Si les statuts du PCF prévoient la possibilité de présenter des textes alternatifs, sauf exception, cette option semblait rejetée par les différents courants au sein du Parti. L’idée de défier le travail collectif issu d’une « base commune de discussion » par une motion alternative ne fait guère d’émules et serait vraisemblablement vouée à l’échec. Du coup, on préfère travailler à intégrer ses propres propositions dans le texte commun.
Tout l’enjeu était donc d’amender la résolution pour rendre possible une expression la plus large possible des diverses sensibilités dans le futur texte du congrès. « Notre devoir est de tout clarifier. Mais si les divergences apportent d’autres cohérences, il faut des textes alternatifs », soutient Hélène Masure (Oise). Car la hantise d’un texte indéchiffrable additionnant des propositions contradictoires retient aussi l’attention. « On m’a fait des reproches pour avoir fait des concessions qui ont rendu nos textes illisibles, où chacun aurait pu lire ce qu’il voulait, ne recommençons pas », a prévenu Marie-George Buffet.
« DES FENÊTRES » POUR UN VOTE
SEPARE
À ce stade, on s’oriente vraisemblablement vers une solution intermédiaire, avec « des fenêtres » permettant, sur les sujets les plus controversés, un vote séparé. Tout le travail de
la commission, élue hier, sera donc de trancher sur les différentes options en vue de leur intégration ou non (et sous quelle forme) dans la base commune, avant de les soumettre aux
communistes.
Au final, la résolution a été adoptée par 70 voix pour, 30 contre et 12 abstentions.

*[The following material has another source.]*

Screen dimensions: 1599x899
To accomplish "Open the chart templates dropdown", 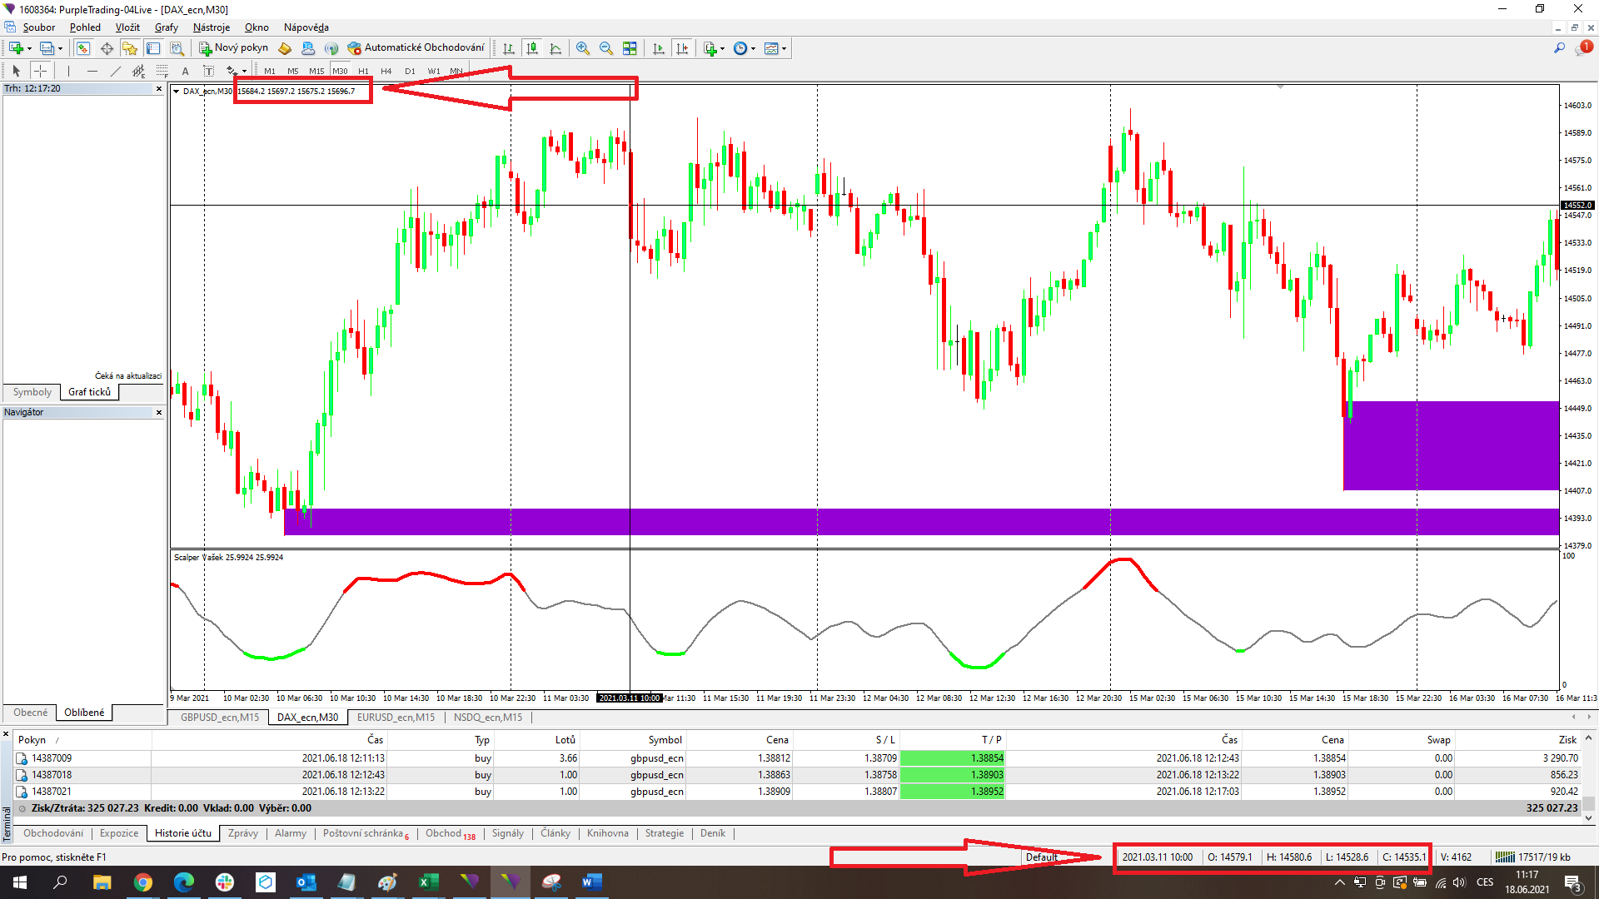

Sur le fond, c’est l’idée de « transformation » du Parti qui revient de façon récurrente. Mais quelles transformations ? « Le mot en lui-même ne règle pas grand-chose », insiste Marie-George Buffet. Car tous n’y mettent pas le même contenu. Et c’est, à l’évidence, sur le degré de la transformation à opérer que se concentrent les débats. Si la nécessité de profondes évolutions fait, quant à elle, la quasi-unanimité au sein du Parti communiste, elle s’accompagne pour beaucoup, d’une crainte de voir disparaître purement et simplement le Parti. « Faux débat », pour Alain Hayot, des Bouches-du-Rhône. Plutôt que de se questionner sur « le maintien ou la liquidation », il propose de sortir du « discours sur la méthode » en demandant aux communistes de se prononcer « clairement sur les trois questions essentielles : Quel projet ? Quelle stratégie ? Et quel parti ils veulent ».
« DIALOGUER AVEC LA SOCIETE »
Parmi ces questionnements, la place occupée aujourd’hui par le PCF sur l’échiquier politique est souvent évoquée : « Nous sommes dans une tenaille, entre le social-libéralisme du PS et la pure contestation de la LCR », estiment plusieurs responsables. Mauvaise manière de prendre le problème, selon Michel Laurent, pour qui LCR et PS « sont les deux faces d’une même pièce ». « Cette réflexion nous mène à l’impasse, et de plus elle sous-estime les divisions qui traversent aujourd’hui le Parti socialiste », selon le responsable communiste. Il estime qu’il faut directement se mettre « en dialogue avec la société » pour sortir de ce piège.
En attendant, le Conseil national s’est donné rendez-vous début septembre pour faire le point sur les travaux qui devront être menés pendant tout l’été par la commission du texte de base commune. D’ores et déjà, un appel est lancé à tous les communistes pour proposer leurs contributions aux débats. Dans une période difficile pour le Parti communiste, la participation du plus grand nombre est présentée comme l’une des clés du succès du congrès de décembre.